(Records from a collection)
★ ★ ★ ★ ★ ★ ★

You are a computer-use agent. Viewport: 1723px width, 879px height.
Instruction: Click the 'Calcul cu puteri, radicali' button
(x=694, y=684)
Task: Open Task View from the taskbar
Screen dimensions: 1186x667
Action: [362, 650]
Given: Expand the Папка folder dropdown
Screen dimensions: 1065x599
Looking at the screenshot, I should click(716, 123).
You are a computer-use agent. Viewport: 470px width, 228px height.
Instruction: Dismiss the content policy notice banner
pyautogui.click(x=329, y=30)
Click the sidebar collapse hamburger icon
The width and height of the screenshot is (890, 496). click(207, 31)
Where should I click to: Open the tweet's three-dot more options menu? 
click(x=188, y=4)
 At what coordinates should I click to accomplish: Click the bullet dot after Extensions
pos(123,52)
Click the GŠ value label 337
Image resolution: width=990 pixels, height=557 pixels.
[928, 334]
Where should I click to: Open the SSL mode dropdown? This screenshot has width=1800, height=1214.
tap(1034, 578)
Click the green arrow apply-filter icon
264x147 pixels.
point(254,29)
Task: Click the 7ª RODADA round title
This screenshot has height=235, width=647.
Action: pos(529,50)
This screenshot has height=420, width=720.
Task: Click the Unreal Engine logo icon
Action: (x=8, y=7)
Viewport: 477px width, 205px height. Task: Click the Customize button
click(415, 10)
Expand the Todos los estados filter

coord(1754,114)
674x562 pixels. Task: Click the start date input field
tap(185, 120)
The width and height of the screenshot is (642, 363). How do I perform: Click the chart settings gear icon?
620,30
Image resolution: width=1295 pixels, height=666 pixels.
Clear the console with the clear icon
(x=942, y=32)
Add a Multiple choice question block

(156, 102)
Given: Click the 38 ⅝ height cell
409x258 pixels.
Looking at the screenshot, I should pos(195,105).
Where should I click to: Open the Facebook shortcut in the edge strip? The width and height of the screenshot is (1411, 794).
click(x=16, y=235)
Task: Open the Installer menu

★ ★ ★ ★ ★ ★ ★

§ **TASK TO CARRY OUT**: Rewrite every line of the records above as a Markdown table with the columns Row and Line, numbering the rows and leaving out blank lines.

§ **TASK RESULT**:
| Row | Line |
|---|---|
| 1 | You are a computer-use agent. Viewport: 1723px width, 879px height. |
| 2 | Instruction: Click the 'Calcul cu puteri, radicali' button |
| 3 | (x=694, y=684) |
| 4 | Task: Open Task View from the taskbar |
| 5 | Screen dimensions: 1186x667 |
| 6 | Action: [362, 650] |
| 7 | Given: Expand the Папка folder dropdown |
| 8 | Screen dimensions: 1065x599 |
| 9 | Looking at the screenshot, I should click(716, 123). |
| 10 | You are a computer-use agent. Viewport: 470px width, 228px height. |
| 11 | Instruction: Dismiss the content policy notice banner |
| 12 | pyautogui.click(x=329, y=30) |
| 13 | Click the sidebar collapse hamburger icon |
| 14 | The width and height of the screenshot is (890, 496). click(207, 31) |
| 15 | Where should I click to: Open the tweet's three-dot more options menu?  |
| 16 | click(x=188, y=4) |
| 17 |  At what coordinates should I click to accomplish: Click the bullet dot after Extensions |
| 18 | pos(123,52) |
| 19 | Click the GŠ value label 337 |
| 20 | Image resolution: width=990 pixels, height=557 pixels. |
| 21 | [928, 334] |
| 22 | Where should I click to: Open the SSL mode dropdown? This screenshot has width=1800, height=1214. |
| 23 | tap(1034, 578) |
| 24 | Click the green arrow apply-filter icon |
| 25 | 264x147 pixels. |
| 26 | point(254,29) |
| 27 | Task: Click the 7ª RODADA round title |
| 28 | This screenshot has height=235, width=647. |
| 29 | Action: pos(529,50) |
| 30 | This screenshot has height=420, width=720. |
| 31 | Task: Click the Unreal Engine logo icon |
| 32 | Action: (x=8, y=7) |
| 33 | Viewport: 477px width, 205px height. Task: Click the Customize button |
| 34 | click(415, 10) |
| 35 | Expand the Todos los estados filter |
| 36 | coord(1754,114) |
| 37 | 674x562 pixels. Task: Click the start date input field |
| 38 | tap(185, 120) |
| 39 | The width and height of the screenshot is (642, 363). How do I perform: Click the chart settings gear icon? |
| 40 | 620,30 |
| 41 | Image resolution: width=1295 pixels, height=666 pixels. |
| 42 | Clear the console with the clear icon |
| 43 | (x=942, y=32) |
| 44 | Add a Multiple choice question block |
| 45 | (156, 102) |
| 46 | Given: Click the 38 ⅝ height cell |
| 47 | 409x258 pixels. |
| 48 | Looking at the screenshot, I should pos(195,105). |
| 49 | Where should I click to: Open the Facebook shortcut in the edge strip? The width and height of the screenshot is (1411, 794). |
| 50 | click(x=16, y=235) |
| 51 | Task: Open the Installer menu |